Tra il 24 ottobre e il 19 novembre furono fatti prigionieri circa 200 mila soldati; tra questi Giosuè Fiorentino, un ufficiale siciliano al tempo diciottenne, prozio di Contini. I prigionieri furono smistati nei campi di prigionia di Germania ed Austro-Ungheria e Giosuè trascorse l’ultimo anno di guerra a Cellelager, a nord di Hannover, assieme ad altri 3000 internati italiani. Questa piccola comunità, sconfitta e spaesata, sperimentò freddo, fame e disperazione ma, allo stesso tempo, mise in atto strategie collettive di resistenza.

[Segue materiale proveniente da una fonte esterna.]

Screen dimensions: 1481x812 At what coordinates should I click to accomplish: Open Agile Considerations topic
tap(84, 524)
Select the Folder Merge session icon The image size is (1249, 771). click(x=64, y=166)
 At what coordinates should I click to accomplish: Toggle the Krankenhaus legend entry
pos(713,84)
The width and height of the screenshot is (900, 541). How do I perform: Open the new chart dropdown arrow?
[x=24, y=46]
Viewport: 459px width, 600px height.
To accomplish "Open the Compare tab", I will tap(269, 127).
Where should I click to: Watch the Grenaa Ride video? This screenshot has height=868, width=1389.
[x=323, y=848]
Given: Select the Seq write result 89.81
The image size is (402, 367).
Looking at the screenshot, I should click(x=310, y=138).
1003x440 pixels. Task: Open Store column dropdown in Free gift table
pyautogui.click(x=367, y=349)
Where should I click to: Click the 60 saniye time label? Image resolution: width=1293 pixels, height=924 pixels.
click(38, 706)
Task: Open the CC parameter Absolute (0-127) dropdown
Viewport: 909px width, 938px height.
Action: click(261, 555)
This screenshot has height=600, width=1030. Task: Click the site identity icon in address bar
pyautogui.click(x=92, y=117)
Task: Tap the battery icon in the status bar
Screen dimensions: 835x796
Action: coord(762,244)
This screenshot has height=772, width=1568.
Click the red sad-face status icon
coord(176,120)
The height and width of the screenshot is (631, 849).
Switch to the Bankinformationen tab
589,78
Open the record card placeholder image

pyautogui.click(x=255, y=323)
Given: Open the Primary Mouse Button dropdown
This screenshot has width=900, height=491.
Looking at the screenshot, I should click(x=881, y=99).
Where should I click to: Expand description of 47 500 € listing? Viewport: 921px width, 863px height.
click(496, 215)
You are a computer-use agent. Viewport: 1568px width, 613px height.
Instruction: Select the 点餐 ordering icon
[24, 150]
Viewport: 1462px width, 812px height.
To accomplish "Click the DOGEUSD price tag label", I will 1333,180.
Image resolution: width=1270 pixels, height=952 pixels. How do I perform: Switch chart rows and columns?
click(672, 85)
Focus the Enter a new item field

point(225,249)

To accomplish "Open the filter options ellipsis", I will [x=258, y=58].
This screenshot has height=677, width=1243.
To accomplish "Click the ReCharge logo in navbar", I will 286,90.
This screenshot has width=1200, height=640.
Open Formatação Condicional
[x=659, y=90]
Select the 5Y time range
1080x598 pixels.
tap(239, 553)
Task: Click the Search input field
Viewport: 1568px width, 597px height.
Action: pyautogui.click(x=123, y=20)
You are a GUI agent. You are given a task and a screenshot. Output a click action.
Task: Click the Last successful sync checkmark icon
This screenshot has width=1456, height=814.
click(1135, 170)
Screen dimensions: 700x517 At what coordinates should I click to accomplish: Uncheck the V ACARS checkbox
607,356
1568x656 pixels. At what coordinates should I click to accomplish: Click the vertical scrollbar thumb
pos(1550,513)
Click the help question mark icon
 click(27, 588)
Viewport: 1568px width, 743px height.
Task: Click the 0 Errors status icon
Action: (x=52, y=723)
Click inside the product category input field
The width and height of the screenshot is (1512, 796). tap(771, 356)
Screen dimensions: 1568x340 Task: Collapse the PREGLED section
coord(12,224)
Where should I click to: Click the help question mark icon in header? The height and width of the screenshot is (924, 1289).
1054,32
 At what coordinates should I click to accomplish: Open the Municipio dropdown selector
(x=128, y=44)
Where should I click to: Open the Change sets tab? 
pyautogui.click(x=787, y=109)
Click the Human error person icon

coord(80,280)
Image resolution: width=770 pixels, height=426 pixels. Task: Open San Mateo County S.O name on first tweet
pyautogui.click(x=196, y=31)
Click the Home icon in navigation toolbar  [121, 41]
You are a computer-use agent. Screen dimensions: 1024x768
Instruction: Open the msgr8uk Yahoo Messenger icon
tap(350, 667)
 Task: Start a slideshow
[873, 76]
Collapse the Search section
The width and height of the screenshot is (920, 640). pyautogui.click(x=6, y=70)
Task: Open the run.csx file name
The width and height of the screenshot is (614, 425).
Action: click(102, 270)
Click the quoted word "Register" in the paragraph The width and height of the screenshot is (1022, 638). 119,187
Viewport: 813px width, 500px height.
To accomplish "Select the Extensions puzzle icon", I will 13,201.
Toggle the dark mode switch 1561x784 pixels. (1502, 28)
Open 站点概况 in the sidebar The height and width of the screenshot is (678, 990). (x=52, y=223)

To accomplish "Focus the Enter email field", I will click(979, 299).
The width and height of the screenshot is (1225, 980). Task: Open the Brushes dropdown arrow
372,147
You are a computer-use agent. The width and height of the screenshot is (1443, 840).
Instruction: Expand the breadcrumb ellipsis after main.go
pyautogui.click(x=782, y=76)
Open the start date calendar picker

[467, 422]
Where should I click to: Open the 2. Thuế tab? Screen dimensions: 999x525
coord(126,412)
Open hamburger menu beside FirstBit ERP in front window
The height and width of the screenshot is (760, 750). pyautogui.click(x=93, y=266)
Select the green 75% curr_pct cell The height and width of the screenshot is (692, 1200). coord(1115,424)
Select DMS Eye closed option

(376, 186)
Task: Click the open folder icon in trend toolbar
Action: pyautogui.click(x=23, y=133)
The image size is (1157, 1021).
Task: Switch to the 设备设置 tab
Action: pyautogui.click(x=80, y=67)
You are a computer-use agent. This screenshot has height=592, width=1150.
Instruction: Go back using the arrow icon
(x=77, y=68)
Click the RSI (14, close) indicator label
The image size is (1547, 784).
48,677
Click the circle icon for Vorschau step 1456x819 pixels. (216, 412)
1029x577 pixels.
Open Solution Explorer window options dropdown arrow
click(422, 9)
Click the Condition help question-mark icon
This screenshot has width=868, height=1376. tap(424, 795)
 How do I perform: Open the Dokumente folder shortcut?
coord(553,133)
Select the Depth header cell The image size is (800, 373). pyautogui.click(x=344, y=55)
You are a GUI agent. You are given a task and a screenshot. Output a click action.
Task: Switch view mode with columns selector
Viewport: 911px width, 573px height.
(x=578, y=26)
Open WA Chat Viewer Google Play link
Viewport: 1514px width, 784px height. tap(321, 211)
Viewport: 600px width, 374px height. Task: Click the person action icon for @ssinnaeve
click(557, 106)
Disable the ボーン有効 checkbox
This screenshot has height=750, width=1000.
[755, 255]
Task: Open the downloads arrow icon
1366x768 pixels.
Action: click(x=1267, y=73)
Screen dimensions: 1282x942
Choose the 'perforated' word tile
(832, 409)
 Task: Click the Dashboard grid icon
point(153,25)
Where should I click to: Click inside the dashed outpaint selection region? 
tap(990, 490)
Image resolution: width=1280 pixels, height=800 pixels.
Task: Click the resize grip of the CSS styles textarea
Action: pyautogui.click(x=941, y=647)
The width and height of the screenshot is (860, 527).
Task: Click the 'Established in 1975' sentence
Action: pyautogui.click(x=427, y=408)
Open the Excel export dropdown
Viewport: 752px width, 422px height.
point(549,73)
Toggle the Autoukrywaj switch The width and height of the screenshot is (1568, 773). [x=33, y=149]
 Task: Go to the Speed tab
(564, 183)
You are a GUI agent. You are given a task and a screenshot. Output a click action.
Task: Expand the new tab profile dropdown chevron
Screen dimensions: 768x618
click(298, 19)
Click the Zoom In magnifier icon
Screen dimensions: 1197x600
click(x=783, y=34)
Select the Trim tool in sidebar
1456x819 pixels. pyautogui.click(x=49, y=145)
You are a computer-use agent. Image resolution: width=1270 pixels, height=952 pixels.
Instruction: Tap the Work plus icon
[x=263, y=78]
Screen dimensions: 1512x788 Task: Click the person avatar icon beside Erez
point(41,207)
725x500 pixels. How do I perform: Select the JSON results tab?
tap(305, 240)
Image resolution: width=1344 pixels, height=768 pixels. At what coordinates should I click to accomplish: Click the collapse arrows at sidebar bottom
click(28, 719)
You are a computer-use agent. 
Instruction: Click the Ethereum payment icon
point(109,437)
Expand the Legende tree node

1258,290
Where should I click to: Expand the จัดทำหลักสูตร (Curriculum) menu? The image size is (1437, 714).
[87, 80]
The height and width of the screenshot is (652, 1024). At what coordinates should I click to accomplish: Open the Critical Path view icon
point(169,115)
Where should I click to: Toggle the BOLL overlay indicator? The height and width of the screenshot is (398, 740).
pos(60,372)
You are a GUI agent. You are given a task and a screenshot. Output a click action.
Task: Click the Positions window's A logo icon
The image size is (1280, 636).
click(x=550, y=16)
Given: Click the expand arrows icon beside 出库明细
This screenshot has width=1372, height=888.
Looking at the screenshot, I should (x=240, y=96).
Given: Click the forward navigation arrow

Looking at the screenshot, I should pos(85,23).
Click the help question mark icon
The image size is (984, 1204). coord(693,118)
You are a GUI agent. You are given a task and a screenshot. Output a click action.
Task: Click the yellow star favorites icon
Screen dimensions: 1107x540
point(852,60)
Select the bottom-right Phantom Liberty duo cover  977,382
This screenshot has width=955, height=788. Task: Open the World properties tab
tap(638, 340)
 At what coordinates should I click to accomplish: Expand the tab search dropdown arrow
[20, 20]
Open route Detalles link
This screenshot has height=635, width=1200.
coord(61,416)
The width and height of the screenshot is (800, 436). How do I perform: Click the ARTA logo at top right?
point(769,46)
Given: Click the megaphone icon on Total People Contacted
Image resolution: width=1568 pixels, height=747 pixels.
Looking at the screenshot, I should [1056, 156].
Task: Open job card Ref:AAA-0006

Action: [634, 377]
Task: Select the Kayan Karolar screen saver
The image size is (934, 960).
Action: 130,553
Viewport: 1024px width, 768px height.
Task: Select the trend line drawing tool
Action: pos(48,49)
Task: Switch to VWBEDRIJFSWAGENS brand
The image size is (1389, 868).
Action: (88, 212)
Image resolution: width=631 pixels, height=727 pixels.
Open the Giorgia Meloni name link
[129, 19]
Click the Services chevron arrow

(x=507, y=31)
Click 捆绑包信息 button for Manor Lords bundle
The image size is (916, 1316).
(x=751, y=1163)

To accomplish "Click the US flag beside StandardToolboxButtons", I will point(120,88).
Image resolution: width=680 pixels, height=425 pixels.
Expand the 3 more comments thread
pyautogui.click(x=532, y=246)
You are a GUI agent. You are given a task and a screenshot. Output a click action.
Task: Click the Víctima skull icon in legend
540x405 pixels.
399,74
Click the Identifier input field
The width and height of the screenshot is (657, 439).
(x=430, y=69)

Alla “sbobba” del campo, che a stento manteneva in vita i prigionieri, si contrapponeva il cibo dei ricordi, intensamente desiderato e oggetto di interminabili discussioni tra i prigionieri. La condivisione del “cibo immaginato” era forse un tentativo di elaborare la fame, riformulare questo istinto primario e ricondurre una folla di corpi affamati – e in feroce competizione tra loro per la sopravvivenza biologica – a qualcosa di simile a una comunità.

Questa convivialità – seppur virtuale – era un’azione di resistenza collettiva.Giosuè Fiorentino trascrisse, su due taccuini rilegati a mano, le ricette raccontate dai compagni di prigionia – intimi frammenti di vita familiare, un’età dell’oro perduta. Il risultato è un vasto mosaico di cucine regionali d’inizio 900, circa 250 ricette dal Friuli alla Sicilia, come furono ricordate dai 60 compagni di baracca di Giosuè. B98, la sigla della baracca – l’unità sociale minima nella vita del campo -, divenne il titolo di uno dei due ricettari. Queste inconsapevoli scritture etnografiche raccontano un particolare segmento di cultura materiale, frutto dell’intersezione tra la “comunità concreta”, costituita dalla baracca B98, e quella più vasta “comunità immaginata” chiamata Italia.